Others can face difficulties as popularity rises, bringing its own problems. Glastonbury 2002 donated more than £1m to good causes, in keeping with its hippy roots, but the event had earlier struggled with surging demand and security problems, and in February 2002 called in Mean Fiddler to help run it. As Ian Huffam, an agent at live music agency HelterSkelter, warns: "The costs of staging open-air concerts are scary to say the least. A good return is possible if all the variables add up. If they don't, it can be ruinous for all involved."

Get your niche right, however, and the rewards are there for the taking, even at an early stage. Media group Clear Channel launched the two-day rock festival Download at Donington Park this year after deciding the genre was enjoying a resurgence. It appears the company was right: Download - which featured Marilyn Manson and Iron Maiden and was named event of the year last week by readers of rock mag Kerrang! - broke even in its début year. The show had overheads of about £3m, with two-day tickets priced at £70 - camping and parking extra - and one-day passes at £39. With 45,000 visitors on Saturday and 38,000 on Sunday, the arithmetic is not hard. To bolster demand, the group deliberately set the ticket prices slightly below that of most other events. Reading, for example, would have set you back £100 for a two-day pass.

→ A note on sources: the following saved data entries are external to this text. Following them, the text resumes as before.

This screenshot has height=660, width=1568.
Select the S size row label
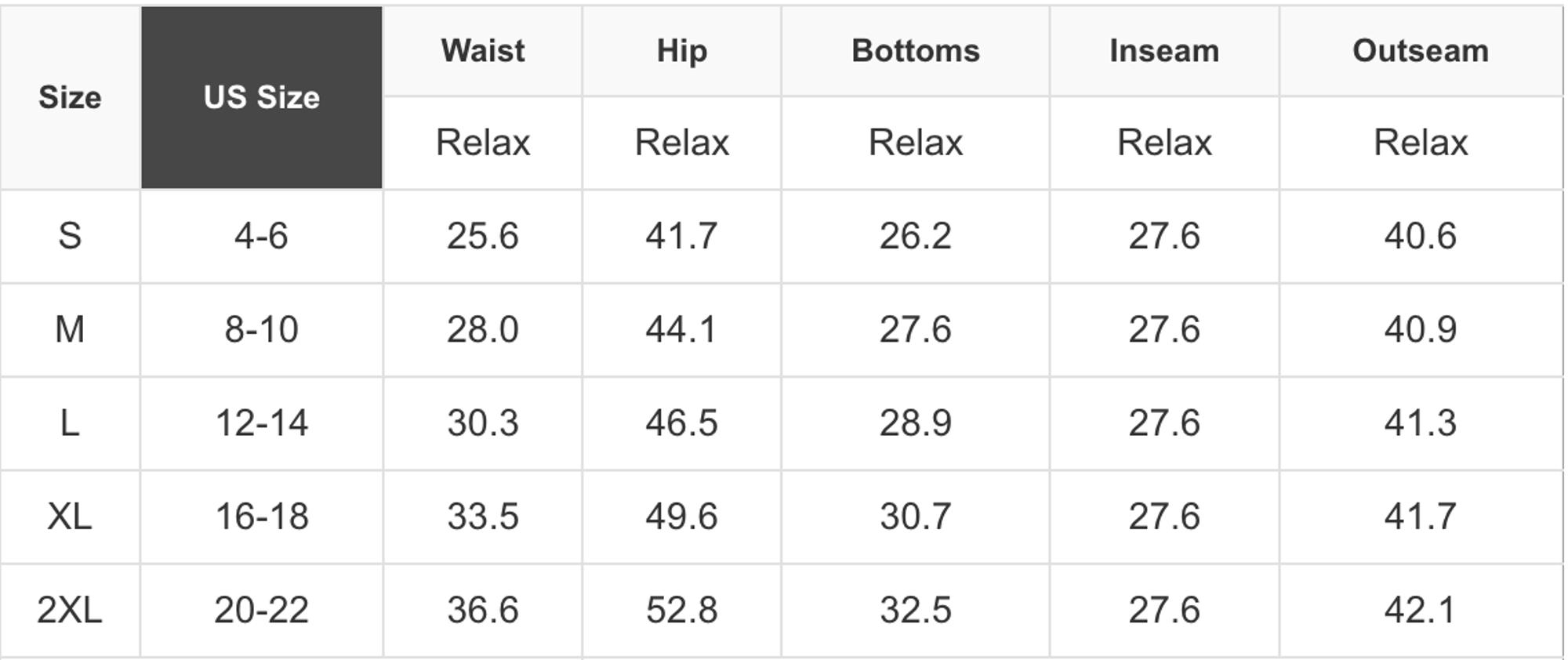pos(70,236)
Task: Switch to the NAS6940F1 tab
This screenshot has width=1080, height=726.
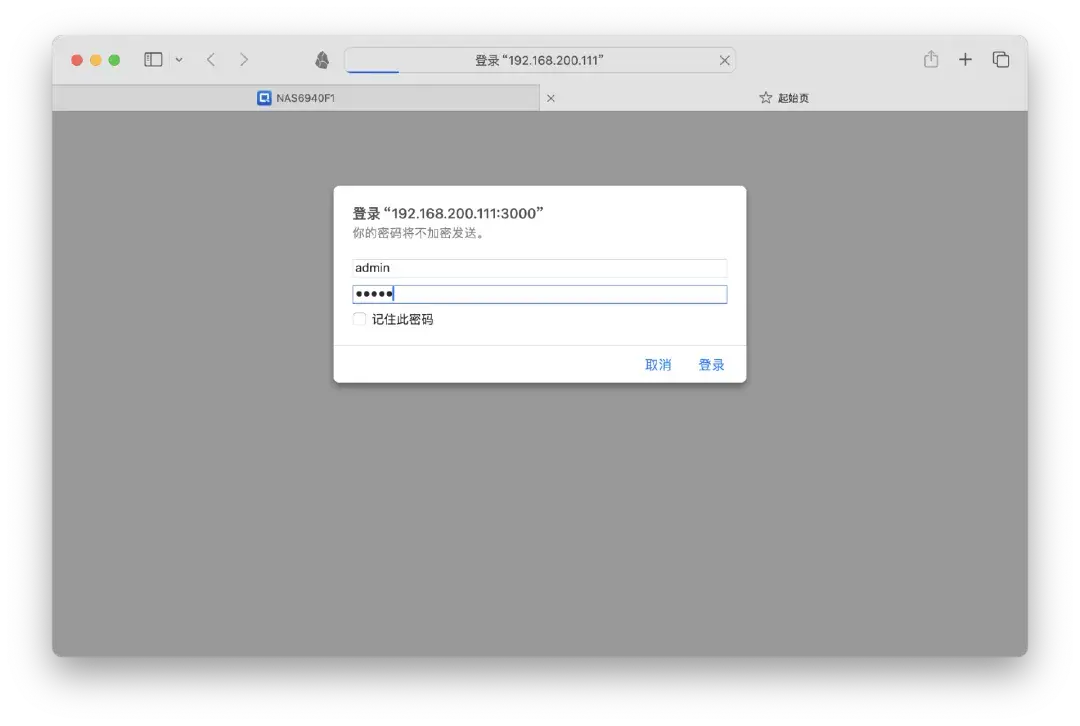Action: (x=330, y=98)
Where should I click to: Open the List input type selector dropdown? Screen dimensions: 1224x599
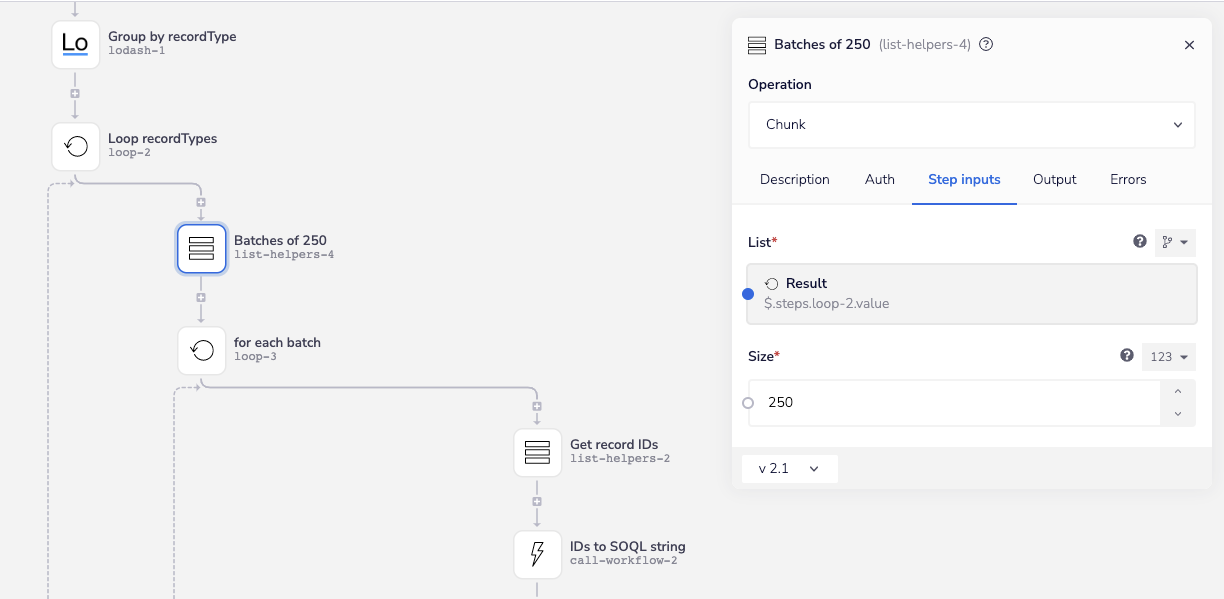[1175, 243]
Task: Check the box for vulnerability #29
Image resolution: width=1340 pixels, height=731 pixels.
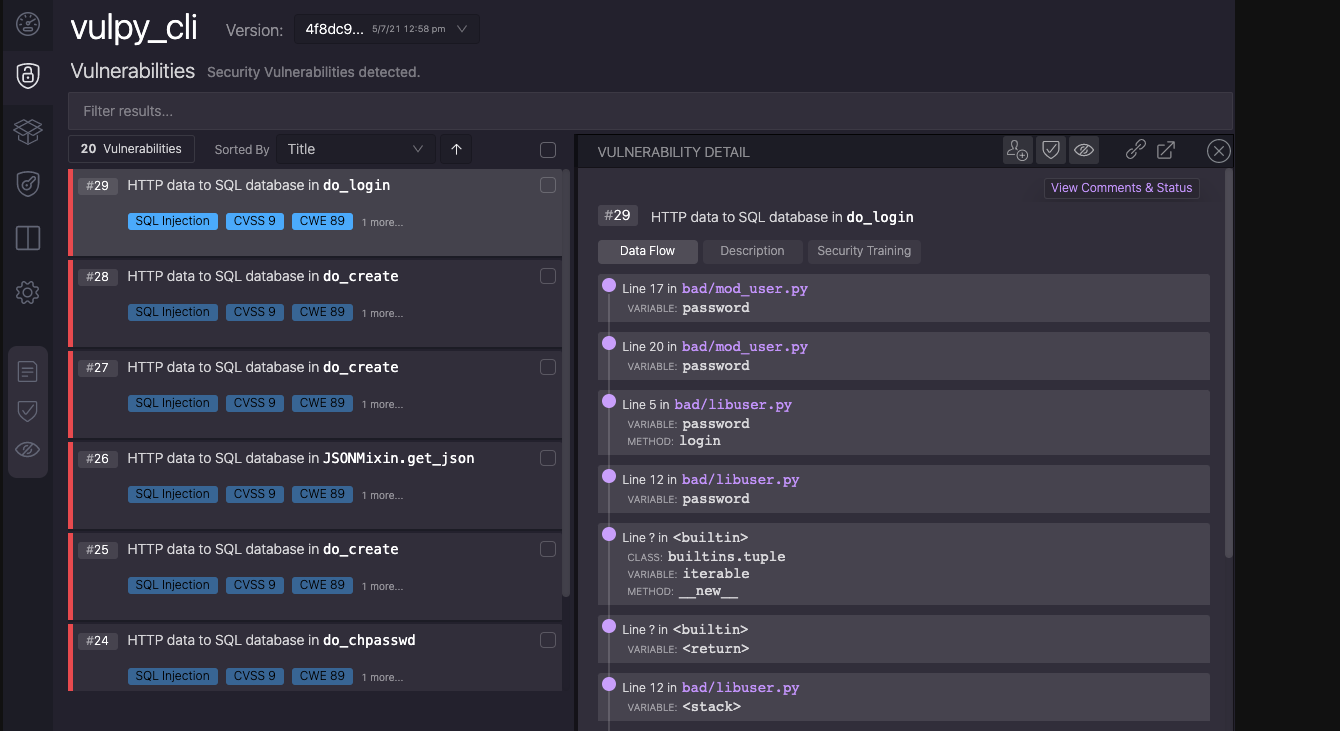Action: (548, 185)
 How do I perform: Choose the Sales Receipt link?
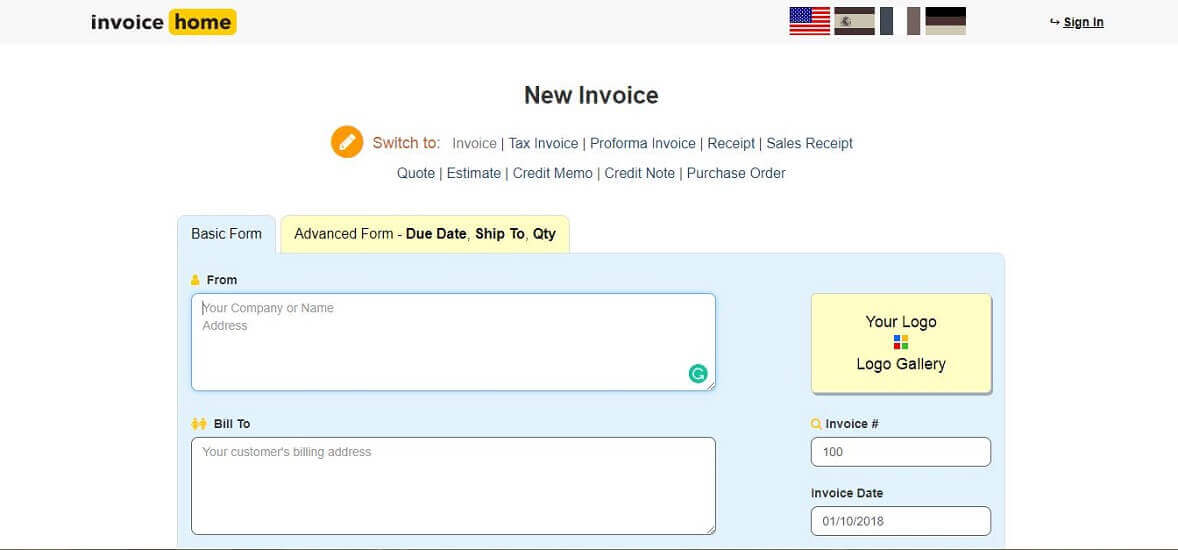coord(809,143)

It is not just ticket sales that make the money. Sponsorship is part and parcel of festivals and no one does it quite like V, whose 2003 event last weekend featured Coldplay, Moloko and Feeder. The event is promoted by Metropolis Music and SJM Concerts in conjunction with Virgin Mobile. The brand has been involved from the start: in 1996-2000, Virgin Cola was the sponsor, before being replaced by Virgin Mobile.

Steve Rogan, Virgin Mobile sponsorship manager, refuses to say how much the group spends on the event, but says: "It makes perfect sense for us and I don't think it costs a lot when you compare it to other forms of sponsorship, such as Formula One and football. It's an effective way of reaching a hard-to-reach audience. It's easy to get wrong, but the rewards are there."

That sponsors are flocking to attach their names to festivals is an indication of how much things have changed. "Festivals now offer a more varied type of music and are more family friendly. They are more a few days out rather than trudging around in the mud with disgusting toilets," says Mark Anselm, a vice-president at corporate finance firm LongAcre Partners. "They also have mainstream bands now, so they are getting more popular."

Mr Huffam, who worked on Robbie Williams's recent tour, agrees: "Festival attendances have been growing over the past 10 years. There seems to be a collective need to gather in large fields and listen to multi-band bills."

In other words, festivals have become just another thing to do in summer. It is a win-win situation. The fans pay and in return get an (almost) civilised camping trip and a chance to see favourite bands. The bands get paid "handsomely", according to one industry insider, and can, in the space of a few weeks, play to millions of fans - or consumers, depending on how you look at these things. Sponsors get a captive audience and the kudos of being associated with something as right-on as a rock festival.

And the promoters? Get it right and they are singing all the way to the bank. Cynical it might be, but there is a bright note to all this anti-hippy, capitalist behaviour. As Mr Anselm points out, it might just be the saviour of music: "It's all doom and gloom at the moment, with sales of recorded music down because of piracy. But the reality is that people are still listening to music and you can't pirate a festival."